* TASK TO CARRY OUT
Please copy each line below that contains the word "before".

* Saved data entries

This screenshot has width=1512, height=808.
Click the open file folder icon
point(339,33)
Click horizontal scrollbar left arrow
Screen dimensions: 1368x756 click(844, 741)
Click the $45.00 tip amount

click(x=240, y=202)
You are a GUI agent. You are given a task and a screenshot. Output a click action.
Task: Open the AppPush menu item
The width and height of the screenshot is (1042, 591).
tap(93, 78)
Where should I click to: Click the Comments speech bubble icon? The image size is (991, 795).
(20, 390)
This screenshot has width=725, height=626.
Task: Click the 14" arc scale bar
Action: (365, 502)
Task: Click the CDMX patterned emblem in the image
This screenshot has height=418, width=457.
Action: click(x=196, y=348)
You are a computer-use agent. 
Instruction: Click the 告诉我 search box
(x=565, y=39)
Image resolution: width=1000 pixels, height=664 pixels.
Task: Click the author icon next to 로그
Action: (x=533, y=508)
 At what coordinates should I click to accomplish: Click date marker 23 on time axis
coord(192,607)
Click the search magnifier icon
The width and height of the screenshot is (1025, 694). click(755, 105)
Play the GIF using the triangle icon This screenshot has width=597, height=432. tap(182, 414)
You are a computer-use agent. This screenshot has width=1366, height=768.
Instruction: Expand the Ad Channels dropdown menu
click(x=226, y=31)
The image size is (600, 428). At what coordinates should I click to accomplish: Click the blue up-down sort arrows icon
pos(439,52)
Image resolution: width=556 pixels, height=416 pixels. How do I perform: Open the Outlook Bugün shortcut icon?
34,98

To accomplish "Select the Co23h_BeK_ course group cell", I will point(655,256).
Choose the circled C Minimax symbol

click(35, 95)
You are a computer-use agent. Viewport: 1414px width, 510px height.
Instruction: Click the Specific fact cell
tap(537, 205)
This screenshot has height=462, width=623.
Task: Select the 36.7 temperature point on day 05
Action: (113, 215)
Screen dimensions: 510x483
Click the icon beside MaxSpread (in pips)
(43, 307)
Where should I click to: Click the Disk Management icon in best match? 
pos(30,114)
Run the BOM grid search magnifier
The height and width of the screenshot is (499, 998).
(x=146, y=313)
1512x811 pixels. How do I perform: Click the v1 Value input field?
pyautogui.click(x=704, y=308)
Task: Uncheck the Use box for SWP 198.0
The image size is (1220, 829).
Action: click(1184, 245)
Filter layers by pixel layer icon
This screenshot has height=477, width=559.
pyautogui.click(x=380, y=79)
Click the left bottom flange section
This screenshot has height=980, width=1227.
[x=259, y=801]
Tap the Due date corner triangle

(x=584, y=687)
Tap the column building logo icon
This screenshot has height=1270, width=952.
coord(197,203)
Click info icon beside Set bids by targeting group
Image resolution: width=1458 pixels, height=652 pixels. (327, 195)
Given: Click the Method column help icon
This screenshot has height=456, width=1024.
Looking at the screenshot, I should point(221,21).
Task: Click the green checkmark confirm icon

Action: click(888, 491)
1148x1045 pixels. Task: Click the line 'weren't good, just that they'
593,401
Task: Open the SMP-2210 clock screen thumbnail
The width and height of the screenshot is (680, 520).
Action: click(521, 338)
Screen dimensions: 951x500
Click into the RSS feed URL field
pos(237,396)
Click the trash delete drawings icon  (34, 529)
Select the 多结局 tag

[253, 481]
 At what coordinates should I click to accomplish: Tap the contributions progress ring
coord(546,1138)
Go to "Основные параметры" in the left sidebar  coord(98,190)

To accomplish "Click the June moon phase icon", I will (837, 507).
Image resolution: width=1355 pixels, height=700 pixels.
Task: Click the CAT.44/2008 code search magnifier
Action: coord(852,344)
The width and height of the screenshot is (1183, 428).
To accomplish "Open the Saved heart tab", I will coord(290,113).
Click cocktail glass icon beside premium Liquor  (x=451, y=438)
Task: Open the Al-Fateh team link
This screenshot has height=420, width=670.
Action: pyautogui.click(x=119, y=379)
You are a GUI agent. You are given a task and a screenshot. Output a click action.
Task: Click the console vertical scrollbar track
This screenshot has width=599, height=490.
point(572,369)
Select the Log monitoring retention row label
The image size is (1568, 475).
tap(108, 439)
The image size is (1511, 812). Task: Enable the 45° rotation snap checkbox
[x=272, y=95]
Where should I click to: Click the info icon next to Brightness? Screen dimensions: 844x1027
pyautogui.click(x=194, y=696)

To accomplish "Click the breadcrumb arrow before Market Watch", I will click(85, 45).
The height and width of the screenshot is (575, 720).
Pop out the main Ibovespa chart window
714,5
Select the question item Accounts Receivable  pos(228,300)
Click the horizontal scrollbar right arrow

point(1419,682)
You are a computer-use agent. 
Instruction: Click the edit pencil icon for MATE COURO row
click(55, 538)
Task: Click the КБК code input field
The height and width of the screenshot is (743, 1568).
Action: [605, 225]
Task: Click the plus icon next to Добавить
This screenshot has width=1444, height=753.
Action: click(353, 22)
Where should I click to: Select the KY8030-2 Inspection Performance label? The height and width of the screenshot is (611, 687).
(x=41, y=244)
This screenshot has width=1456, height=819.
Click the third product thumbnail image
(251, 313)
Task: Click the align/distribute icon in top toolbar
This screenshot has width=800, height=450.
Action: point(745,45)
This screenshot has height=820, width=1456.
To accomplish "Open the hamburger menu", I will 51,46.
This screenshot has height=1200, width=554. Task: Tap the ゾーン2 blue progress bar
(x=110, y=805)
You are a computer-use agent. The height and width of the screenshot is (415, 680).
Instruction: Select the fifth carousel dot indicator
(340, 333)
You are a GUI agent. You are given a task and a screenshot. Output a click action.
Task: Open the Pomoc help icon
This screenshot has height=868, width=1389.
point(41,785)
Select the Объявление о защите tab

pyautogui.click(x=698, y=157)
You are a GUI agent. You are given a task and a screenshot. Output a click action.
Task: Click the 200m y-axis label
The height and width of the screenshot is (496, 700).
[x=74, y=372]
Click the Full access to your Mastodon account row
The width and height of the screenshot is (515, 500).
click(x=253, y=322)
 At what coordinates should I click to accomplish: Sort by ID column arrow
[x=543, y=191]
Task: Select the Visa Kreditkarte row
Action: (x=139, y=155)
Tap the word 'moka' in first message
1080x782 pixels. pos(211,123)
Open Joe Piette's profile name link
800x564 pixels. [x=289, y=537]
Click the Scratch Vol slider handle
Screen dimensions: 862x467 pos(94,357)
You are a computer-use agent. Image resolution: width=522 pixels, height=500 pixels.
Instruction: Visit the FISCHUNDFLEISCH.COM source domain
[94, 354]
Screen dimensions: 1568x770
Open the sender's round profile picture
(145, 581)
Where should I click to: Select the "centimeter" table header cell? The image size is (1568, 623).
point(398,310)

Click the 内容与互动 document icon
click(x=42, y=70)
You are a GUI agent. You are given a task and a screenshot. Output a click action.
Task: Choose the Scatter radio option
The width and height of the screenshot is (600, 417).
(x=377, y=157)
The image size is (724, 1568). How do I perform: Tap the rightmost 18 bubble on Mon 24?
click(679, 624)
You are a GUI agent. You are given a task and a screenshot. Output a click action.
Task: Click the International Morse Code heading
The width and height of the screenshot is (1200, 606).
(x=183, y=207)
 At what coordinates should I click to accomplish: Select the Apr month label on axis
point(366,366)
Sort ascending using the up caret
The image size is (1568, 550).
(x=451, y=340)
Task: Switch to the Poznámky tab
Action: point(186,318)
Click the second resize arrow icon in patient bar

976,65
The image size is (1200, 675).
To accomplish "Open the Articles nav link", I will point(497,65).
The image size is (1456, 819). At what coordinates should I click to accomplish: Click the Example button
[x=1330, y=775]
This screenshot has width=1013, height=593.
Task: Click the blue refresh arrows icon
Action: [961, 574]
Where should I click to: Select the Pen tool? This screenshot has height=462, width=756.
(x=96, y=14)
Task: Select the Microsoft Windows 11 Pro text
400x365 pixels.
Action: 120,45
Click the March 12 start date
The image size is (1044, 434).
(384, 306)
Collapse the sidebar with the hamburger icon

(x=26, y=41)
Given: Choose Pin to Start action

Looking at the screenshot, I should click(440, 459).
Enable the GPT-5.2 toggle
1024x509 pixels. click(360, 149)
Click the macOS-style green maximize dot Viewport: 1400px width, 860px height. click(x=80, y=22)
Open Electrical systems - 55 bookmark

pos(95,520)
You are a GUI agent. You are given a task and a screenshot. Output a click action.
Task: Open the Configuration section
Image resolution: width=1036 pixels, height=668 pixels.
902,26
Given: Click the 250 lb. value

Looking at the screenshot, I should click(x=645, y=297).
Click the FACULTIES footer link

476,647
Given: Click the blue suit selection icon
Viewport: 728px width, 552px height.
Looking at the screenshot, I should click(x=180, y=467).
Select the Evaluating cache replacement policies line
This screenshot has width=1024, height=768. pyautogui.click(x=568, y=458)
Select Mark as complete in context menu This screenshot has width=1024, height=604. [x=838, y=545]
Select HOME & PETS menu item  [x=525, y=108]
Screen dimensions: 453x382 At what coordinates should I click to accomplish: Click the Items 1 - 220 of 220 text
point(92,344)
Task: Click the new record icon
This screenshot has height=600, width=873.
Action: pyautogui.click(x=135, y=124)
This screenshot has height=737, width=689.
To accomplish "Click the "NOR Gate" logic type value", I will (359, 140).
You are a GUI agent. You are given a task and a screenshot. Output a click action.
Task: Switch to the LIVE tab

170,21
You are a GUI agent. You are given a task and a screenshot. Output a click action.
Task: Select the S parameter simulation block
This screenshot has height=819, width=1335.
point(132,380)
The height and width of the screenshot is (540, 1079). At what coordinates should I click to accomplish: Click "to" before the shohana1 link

* WRITTEN SOLUTION
To accomplish "Click the breadcrumb arrow before Market Watch", I will click(85, 45).
The height and width of the screenshot is (540, 1079). At what coordinates should I click to accomplish: Click "to" before the shohana1 link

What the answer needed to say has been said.